Many believe Trump, with his loose rhetoric and put-downs, is forging a new, not very likeable America.

world Updated: Apr 01, 2017 20:44 IST
Yashwant Raj
Yashwant Raj
Hindustan Times, Washington
Donald Trump,Democrat,Republican
White House press secretary Sean Spicer recently came under fire after he asked a radio journalist to stop shaking her head when she looked dissatisfied by his response to her questions.(AP)

Newly-elected Indian American congresswoman Pramila Jayapal, a Democrat, was horrified when a fellow congressman Raul Labrador, a Republican, told her to “learn how to read” at a recent hearing of the House judiciary committee.

Jayapal, a first term member of the house of Representatives from Washington, told McClatchy news group she was stunned to hear that remark, which had come in response to her comments describing President Donald Trump’s travel ban as a “Muslim ban”.

The White House and Republicans have aggressively and angrily pushed back against the travel restrictions that have been commonly called a “Muslim ban” by its critics because they apply only to Muslim-majority nations, down from earlier seven to six now.

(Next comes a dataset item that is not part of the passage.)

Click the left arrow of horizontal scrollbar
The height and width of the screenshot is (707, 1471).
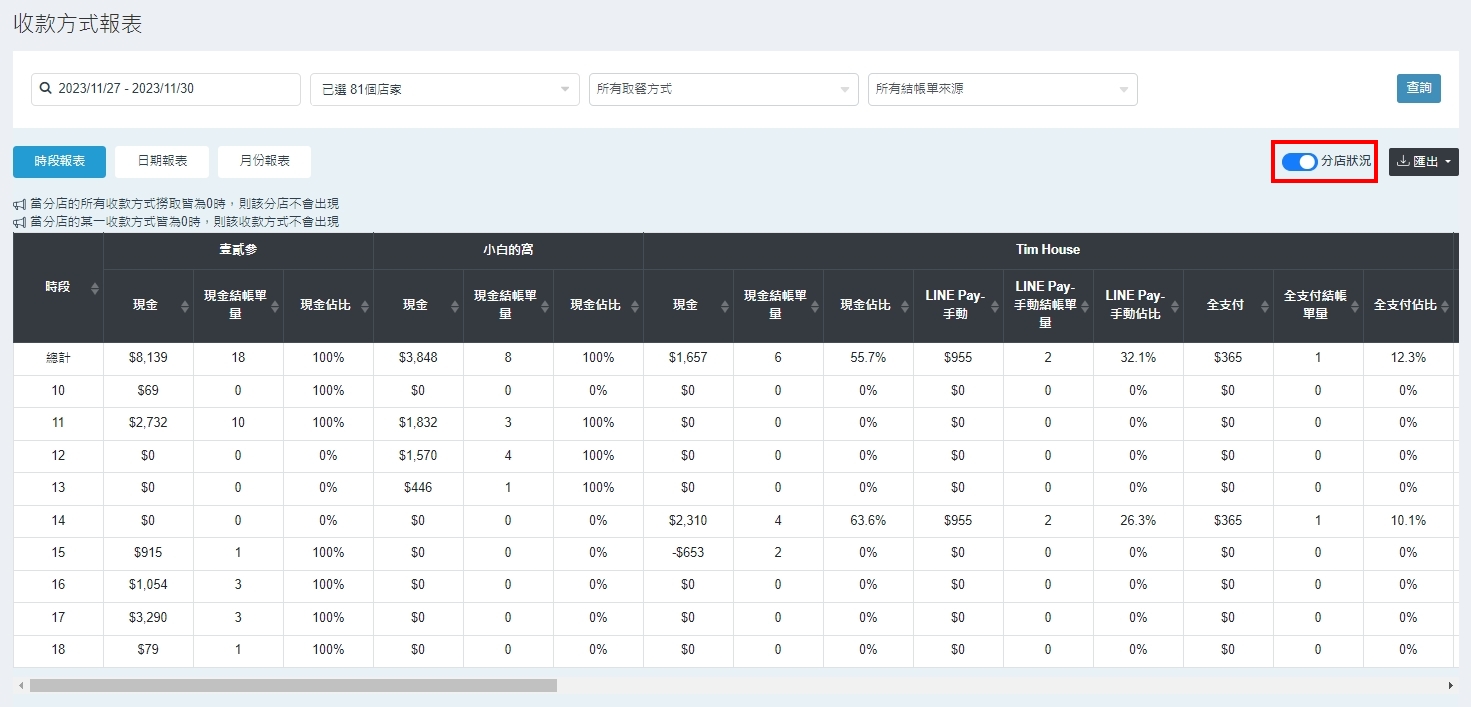[20, 686]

It’s fine to disagree, but not fine to be insulting about it.

Another congresswoman, Maxine Waters, also a Democrat, found her hairstyle picked on in a racially loaded put-down by Fox News anchor Bill O’Reilly. He said her hair looked like “a James Brown (an African American singer) wig”.

Recently, White House press secretary Sean Spicer asked April Ryan, a radio journalist, to “stop shaking your head” when she looked dissatisfied by his response to her questions at his daily briefing.

“Whether it’s a statement about a black woman’s hair or a statement about whether a brown woman can read, it is deeply troubling,” Jayapal told McClatchy. “Not only is it insulting to the person, it’s also insulting to all the constituents who elected us to represent them.”

There have been other such instances of questionable behaviour with women, and from Democrats as well. A lawmaker from Louisiana, Cedric Richmond, was forced to apologize for saying that senior Trump adviser Kellyanne Conway “looked familiar” in a photograph of her sitting with her legs up on a sofa in the Oval Office.

Is this the Trump effect, as many believe it is, with the president leading with his loose rhetoric and put-downs, going back to the campaign days when he disparaged a news anchor about her menstruation, and rival’s wife for her looks?

Senator Patty Murray told McClatchy that it’s Trump’s message that “it’s ok to put down people”.

The publication cited a recent study by Pennsylvania’s Wharton School of Business, which found men behaving more aggressively towards woman after the November elections — there was a 140% rise in the use of “aggressive negotiating tactics” by men who knew they were negotiating with women, compared to when they were not aware of the gender of the other negotiating partner.